Paul Labrèche : Oui, il y a de la formation actuellement pour être homéopathe au Québec. Une école donne une formation en anglais reconnue par le syndicat. L’un des critères est un enseignement minimal de 1500 heures. Aussi, il y a quelques centres de formation francophones qui, malheureusement, ne répondent pas à nos normes. Donc, les gens qui sortent de cette formation ne peuvent pas être membres du syndicat. En l’absence d’ordre, on a quand même un cadre pour encadrer la profession et assurer une certaine rigueur dans la pratique. On a ce genre de formation, on a un code de déontologie, un comité de conciliation qui va recevoir les plaintes du public, une politique de développement professionnel continu. Nous avons actuellement 125 membres. On avait plus de membres dans les années 90, mais le fait que l’homéopathie depuis cette période a connu des moments difficiles, le nombre de membres a diminué et comme les homéopathes ne sont pas obligés d’être membres, il y a des gens qui pratiquent sans l’être. Ils se donnent le titre, mais ils ont une formation insuffisante. Ils ont le droit, car il n’y a pas de réglementation. Au Québec actuellement, je peux aller me chercher trois livres d’homéopathie et m’ouvrir une pratique demain. Personne ne va agir sur ça. C’est dommage, les gens qui vont aller voir ces pseudo-homéopathes, cela amène moins de crédibilité à notre pratique.
Daniel Dereser : Pour la protection du public, il faut que les homéopathes soient bien encadrés comme en Ontario. Réglementer et protéger le public, démystifier et enfin dire qu’il y a de la recherche en homéopathie : 13 400 publications, 9 500 études cliniques qui existent : on ne peut pas les rayer de la carte.
Christiane Laberge : Est-ce qu’on sait comment ça marche, l’acuponcture? Non, pas vraiment. On a eu cette discussion avec le Collège des médecins. Puis maintenant, c‘est enseigné. Est-ce qu’on sait comment ça marche aujourd’hui? La réponse est toujours non. Au niveau de l’homéopathie, c’est un peu la même chose. Est-ce qu’il y a une explication par A + B pour savoir comment ça marche, non, mais en médecine, on a prescrit de l’aspirine pendant combien de temps avant de savoir comment ça marche? Et même encore aujourd’hui, est-ce qu’on sait comment ça marche? Pas à 100 %. On a pensé qu’avec la résonance magnétique, on verrait tous les cancers. Eh bien non, on en manque, on pensait qu’avec les microscopes électroniques, on verrait toutes les molécules, eh bien non! Il y a plein de médecins et leur famille qui vont en ostéopathie, car ils ont vu que cela a fonctionné.
Ce qui se passe en France, avec le déremboursement progressif de l’homéopathie, est-ce que cela aura des influences pour Boiron Canada?
Daniel Dereser : En France, les ventes ont diminué, est-ce qu’il y a un impact économique? Oui, mais on a gardé tout le monde et on a même embauché, car on se bat pour les employés et pour les patients. J’en ai eu des hauts et des bas. Je regarde les choses à long terme. Ce n’est pas grave. À la fin, le patient choisit et prend ce qui marche.

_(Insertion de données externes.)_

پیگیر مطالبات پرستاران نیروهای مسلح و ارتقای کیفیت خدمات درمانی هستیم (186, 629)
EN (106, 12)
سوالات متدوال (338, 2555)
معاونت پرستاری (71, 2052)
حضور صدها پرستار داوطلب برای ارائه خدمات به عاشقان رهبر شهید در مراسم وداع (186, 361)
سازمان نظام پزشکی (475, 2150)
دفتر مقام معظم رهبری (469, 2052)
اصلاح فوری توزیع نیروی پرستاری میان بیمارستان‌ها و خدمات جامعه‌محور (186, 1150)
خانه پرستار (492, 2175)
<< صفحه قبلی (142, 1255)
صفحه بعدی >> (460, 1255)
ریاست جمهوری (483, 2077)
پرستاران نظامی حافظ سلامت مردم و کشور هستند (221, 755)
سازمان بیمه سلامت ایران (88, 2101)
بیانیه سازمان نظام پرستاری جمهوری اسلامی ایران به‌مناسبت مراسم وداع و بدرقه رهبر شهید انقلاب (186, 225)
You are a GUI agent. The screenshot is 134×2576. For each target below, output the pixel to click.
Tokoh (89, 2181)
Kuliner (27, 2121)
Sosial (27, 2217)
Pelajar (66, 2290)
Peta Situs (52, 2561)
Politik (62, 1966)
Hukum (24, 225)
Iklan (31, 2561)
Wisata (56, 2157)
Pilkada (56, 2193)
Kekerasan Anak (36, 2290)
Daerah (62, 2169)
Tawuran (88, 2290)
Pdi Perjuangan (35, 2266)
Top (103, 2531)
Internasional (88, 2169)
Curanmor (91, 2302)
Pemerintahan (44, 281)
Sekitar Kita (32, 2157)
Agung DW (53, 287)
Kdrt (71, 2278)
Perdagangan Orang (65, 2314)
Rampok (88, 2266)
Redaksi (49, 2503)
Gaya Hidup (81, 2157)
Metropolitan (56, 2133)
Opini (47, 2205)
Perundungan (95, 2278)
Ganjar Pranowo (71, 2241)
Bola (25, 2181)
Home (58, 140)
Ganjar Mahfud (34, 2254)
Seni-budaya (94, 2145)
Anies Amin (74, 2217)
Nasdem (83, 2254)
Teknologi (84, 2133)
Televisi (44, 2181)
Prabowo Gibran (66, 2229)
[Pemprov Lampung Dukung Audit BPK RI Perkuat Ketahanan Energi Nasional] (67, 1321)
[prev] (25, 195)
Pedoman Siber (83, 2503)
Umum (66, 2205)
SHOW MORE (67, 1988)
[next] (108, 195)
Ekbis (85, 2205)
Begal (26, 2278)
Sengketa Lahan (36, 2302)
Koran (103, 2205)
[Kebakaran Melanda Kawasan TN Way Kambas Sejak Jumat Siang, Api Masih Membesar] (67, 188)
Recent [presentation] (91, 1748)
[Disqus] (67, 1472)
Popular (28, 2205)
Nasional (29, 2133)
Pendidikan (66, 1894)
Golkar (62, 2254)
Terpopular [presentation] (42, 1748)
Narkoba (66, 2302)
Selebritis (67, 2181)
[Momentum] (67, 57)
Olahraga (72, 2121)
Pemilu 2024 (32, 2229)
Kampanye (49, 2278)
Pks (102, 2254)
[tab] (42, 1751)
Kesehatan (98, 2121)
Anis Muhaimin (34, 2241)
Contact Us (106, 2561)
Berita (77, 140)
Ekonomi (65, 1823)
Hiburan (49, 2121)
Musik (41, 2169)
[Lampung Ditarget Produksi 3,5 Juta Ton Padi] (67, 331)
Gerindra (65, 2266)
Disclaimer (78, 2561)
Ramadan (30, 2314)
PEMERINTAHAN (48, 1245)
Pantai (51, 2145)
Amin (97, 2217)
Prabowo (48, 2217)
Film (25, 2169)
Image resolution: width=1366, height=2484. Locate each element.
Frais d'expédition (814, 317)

Les mamans n’ont aucune patience avec les produits qui ne marchent pas. L’homéopathie, c’est non toxique et ça marche. Si cela ne marchait pas, on disparaîtrait.
Vous avez bon espoir de voir la profession d’homéopathe réglementée?
Paul Labrèche : Cela fait 30 ans que l’on regarde de près d’avoir un ordre. Nous avions fait une première demande en 1993 et il y a des démarches faites de manière régulière auprès des gouvernements pour faire reconnaître la profession, mais on est rendus à une autre étape. Je crois que la présence de M. Mulcair relance le dossier et lui donne un certain point. Nous comptons profiter de cette opportunité.